What you need to do » All entries must be extracted exactly, with nothing added or dropped.

Records shown »
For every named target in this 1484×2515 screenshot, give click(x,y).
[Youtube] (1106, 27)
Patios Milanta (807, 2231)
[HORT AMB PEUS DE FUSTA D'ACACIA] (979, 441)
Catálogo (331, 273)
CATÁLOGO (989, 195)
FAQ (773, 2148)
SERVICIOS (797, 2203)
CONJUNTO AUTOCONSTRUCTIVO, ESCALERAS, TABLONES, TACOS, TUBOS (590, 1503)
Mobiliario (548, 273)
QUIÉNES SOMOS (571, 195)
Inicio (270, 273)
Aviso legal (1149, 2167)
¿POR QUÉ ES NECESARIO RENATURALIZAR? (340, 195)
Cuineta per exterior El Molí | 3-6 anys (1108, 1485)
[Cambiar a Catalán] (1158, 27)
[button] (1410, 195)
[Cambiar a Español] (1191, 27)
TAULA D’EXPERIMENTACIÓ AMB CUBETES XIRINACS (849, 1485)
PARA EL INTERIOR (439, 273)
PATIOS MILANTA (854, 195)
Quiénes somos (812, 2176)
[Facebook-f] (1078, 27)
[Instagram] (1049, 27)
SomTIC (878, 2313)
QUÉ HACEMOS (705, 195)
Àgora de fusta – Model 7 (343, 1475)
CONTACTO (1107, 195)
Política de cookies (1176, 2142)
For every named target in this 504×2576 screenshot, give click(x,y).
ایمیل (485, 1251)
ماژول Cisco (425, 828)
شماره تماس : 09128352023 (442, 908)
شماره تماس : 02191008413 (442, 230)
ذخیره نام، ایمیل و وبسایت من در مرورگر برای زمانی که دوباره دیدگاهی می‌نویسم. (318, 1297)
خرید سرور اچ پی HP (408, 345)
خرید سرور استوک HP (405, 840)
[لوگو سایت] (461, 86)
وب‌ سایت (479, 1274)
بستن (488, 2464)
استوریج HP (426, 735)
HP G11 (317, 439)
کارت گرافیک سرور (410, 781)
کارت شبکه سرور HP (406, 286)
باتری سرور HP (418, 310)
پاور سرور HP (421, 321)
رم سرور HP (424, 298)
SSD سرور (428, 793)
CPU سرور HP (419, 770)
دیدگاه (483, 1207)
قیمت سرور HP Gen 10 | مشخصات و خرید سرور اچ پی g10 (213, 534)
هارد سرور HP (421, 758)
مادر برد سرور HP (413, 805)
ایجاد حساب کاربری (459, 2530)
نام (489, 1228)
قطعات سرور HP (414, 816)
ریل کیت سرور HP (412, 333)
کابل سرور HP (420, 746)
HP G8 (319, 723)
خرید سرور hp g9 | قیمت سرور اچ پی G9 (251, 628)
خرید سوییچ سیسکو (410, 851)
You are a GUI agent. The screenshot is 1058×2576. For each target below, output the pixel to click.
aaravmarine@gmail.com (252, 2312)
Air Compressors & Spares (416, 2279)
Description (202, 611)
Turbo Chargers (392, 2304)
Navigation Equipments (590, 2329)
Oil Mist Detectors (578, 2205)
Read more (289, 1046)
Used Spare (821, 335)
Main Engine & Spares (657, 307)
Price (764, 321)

Solution for this problem »
For every named target in this 1484×2515 screenshot, give click(x,y).
[Youtube] (1106, 27)
Patios Milanta (807, 2231)
[HORT AMB PEUS DE FUSTA D'ACACIA] (979, 441)
Catálogo (331, 273)
CATÁLOGO (989, 195)
FAQ (773, 2148)
SERVICIOS (797, 2203)
CONJUNTO AUTOCONSTRUCTIVO, ESCALERAS, TABLONES, TACOS, TUBOS (590, 1503)
Mobiliario (548, 273)
QUIÉNES SOMOS (571, 195)
Inicio (270, 273)
Aviso legal (1149, 2167)
¿POR QUÉ ES NECESARIO RENATURALIZAR? (340, 195)
Cuineta per exterior El Molí | 3-6 anys (1108, 1485)
[Cambiar a Catalán] (1158, 27)
[button] (1410, 195)
[Cambiar a Español] (1191, 27)
TAULA D’EXPERIMENTACIÓ AMB CUBETES XIRINACS (849, 1485)
PARA EL INTERIOR (439, 273)
PATIOS MILANTA (854, 195)
Quiénes somos (812, 2176)
[Facebook-f] (1078, 27)
[Instagram] (1049, 27)
SomTIC (878, 2313)
QUÉ HACEMOS (705, 195)
Àgora de fusta – Model 7 (343, 1475)
CONTACTO (1107, 195)
Política de cookies (1176, 2142)
For every named target in this 504×2576 screenshot, give click(x,y).
ایمیل (485, 1251)
ماژول Cisco (425, 828)
شماره تماس : 09128352023 (442, 908)
شماره تماس : 02191008413 (442, 230)
ذخیره نام، ایمیل و وبسایت من در مرورگر برای زمانی که دوباره دیدگاهی می‌نویسم. (318, 1297)
خرید سرور اچ پی HP (408, 345)
خرید سرور استوک HP (405, 840)
[لوگو سایت] (461, 86)
وب‌ سایت (479, 1274)
بستن (488, 2464)
استوریج HP (426, 735)
HP G11 (317, 439)
کارت گرافیک سرور (410, 781)
کارت شبکه سرور HP (406, 286)
باتری سرور HP (418, 310)
پاور سرور HP (421, 321)
رم سرور HP (424, 298)
SSD سرور (428, 793)
CPU سرور HP (419, 770)
دیدگاه (483, 1207)
قیمت سرور HP Gen 10 | مشخصات و خرید سرور اچ پی g10 (213, 534)
هارد سرور HP (421, 758)
مادر برد سرور HP (413, 805)
ایجاد حساب کاربری (459, 2530)
نام (489, 1228)
قطعات سرور HP (414, 816)
ریل کیت سرور HP (412, 333)
کابل سرور HP (420, 746)
HP G8 (319, 723)
خرید سرور hp g9 | قیمت سرور اچ پی G9 (251, 628)
خرید سوییچ سیسکو (410, 851)
You are a GUI agent. The screenshot is 1058×2576. For each target below, output the pixel to click.
aaravmarine@gmail.com (252, 2312)
Air Compressors & Spares (416, 2279)
Description (202, 611)
Turbo Chargers (392, 2304)
Navigation Equipments (590, 2329)
Oil Mist Detectors (578, 2205)
Read more (289, 1046)
Used Spare (821, 335)
Main Engine & Spares (657, 307)
Price (764, 321)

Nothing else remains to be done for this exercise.